Item position entries
____
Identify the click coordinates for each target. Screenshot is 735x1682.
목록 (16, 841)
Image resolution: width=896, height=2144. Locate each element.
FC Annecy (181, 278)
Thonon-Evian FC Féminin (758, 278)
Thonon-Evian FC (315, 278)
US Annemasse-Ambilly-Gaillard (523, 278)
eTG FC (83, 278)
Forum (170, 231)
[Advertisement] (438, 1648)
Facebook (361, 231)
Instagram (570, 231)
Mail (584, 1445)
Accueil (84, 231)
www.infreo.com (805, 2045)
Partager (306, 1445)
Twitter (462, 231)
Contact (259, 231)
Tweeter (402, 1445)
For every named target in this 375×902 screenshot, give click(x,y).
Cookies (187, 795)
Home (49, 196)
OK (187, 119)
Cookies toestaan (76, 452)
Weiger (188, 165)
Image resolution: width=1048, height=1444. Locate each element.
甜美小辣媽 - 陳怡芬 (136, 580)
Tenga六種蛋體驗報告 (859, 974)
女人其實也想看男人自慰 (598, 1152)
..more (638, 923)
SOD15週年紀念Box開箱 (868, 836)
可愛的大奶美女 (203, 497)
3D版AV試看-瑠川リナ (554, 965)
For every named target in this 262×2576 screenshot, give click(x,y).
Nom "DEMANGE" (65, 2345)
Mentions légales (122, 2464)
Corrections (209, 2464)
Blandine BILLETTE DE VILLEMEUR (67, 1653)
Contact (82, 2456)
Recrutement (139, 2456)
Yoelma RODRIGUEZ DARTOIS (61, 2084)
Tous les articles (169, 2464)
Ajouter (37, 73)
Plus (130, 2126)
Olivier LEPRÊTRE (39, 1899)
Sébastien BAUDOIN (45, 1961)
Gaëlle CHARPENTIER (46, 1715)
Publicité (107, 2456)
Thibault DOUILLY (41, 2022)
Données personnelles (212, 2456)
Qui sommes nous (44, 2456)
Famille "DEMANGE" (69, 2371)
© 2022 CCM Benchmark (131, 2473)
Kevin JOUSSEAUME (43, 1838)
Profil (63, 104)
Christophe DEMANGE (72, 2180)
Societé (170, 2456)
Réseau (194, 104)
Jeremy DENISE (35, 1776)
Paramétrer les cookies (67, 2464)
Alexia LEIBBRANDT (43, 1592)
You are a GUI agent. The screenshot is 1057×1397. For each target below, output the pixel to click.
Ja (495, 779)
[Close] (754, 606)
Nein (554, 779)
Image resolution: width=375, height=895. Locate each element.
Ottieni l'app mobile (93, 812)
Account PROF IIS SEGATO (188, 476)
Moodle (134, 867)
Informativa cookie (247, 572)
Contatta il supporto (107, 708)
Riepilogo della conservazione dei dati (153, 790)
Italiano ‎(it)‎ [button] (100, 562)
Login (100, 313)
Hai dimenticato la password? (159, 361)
____
* **WHAT YOU ARE ASKED TO DO**:
Replace every occurrence of "Image resolution" in the records above with "Screenshot size" and give all the records again, changing nothing else.

* **CORRECT RESULT**:
Identify the click coordinates for each target. Screenshot is 735x1682.
목록 (16, 841)
Screenshot size: width=896, height=2144. Locate each element.
FC Annecy (181, 278)
Thonon-Evian FC Féminin (758, 278)
Thonon-Evian FC (315, 278)
US Annemasse-Ambilly-Gaillard (523, 278)
eTG FC (83, 278)
Forum (170, 231)
[Advertisement] (438, 1648)
Facebook (361, 231)
Instagram (570, 231)
Mail (584, 1445)
Accueil (84, 231)
www.infreo.com (805, 2045)
Partager (306, 1445)
Twitter (462, 231)
Contact (259, 231)
Tweeter (402, 1445)
For every named target in this 375×902 screenshot, give click(x,y).
Cookies (187, 795)
Home (49, 196)
OK (187, 119)
Cookies toestaan (76, 452)
Weiger (188, 165)
Screenshot size: width=1048, height=1444. Locate each element.
甜美小辣媽 - 陳怡芬 (136, 580)
Tenga六種蛋體驗報告 (859, 974)
女人其實也想看男人自慰 (598, 1152)
..more (638, 923)
SOD15週年紀念Box開箱 (868, 836)
可愛的大奶美女 (203, 497)
3D版AV試看-瑠川リナ (554, 965)
For every named target in this 262×2576 screenshot, give click(x,y).
Nom "DEMANGE" (65, 2345)
Mentions légales (122, 2464)
Corrections (209, 2464)
Blandine BILLETTE DE VILLEMEUR (67, 1653)
Contact (82, 2456)
Recrutement (139, 2456)
Yoelma RODRIGUEZ DARTOIS (61, 2084)
Tous les articles (169, 2464)
Ajouter (37, 73)
Plus (130, 2126)
Olivier LEPRÊTRE (39, 1899)
Sébastien BAUDOIN (45, 1961)
Gaëlle CHARPENTIER (46, 1715)
Publicité (107, 2456)
Thibault DOUILLY (41, 2022)
Données personnelles (212, 2456)
Qui sommes nous (44, 2456)
Famille "DEMANGE" (69, 2371)
© 2022 CCM Benchmark (131, 2473)
Kevin JOUSSEAUME (43, 1838)
Profil (63, 104)
Christophe DEMANGE (72, 2180)
Societé (170, 2456)
Réseau (194, 104)
Jeremy DENISE (35, 1776)
Paramétrer les cookies (67, 2464)
Alexia LEIBBRANDT (43, 1592)
You are a GUI agent. The screenshot is 1057×1397. For each target below, output the pixel to click.
Ja (495, 779)
[Close] (754, 606)
Nein (554, 779)
Screenshot size: width=375, height=895. Locate each element.
Ottieni l'app mobile (93, 812)
Account PROF IIS SEGATO (188, 476)
Moodle (134, 867)
Informativa cookie (247, 572)
Contatta il supporto (107, 708)
Riepilogo della conservazione dei dati (153, 790)
Italiano ‎(it)‎ [button] (100, 562)
Login (100, 313)
Hai dimenticato la password? (159, 361)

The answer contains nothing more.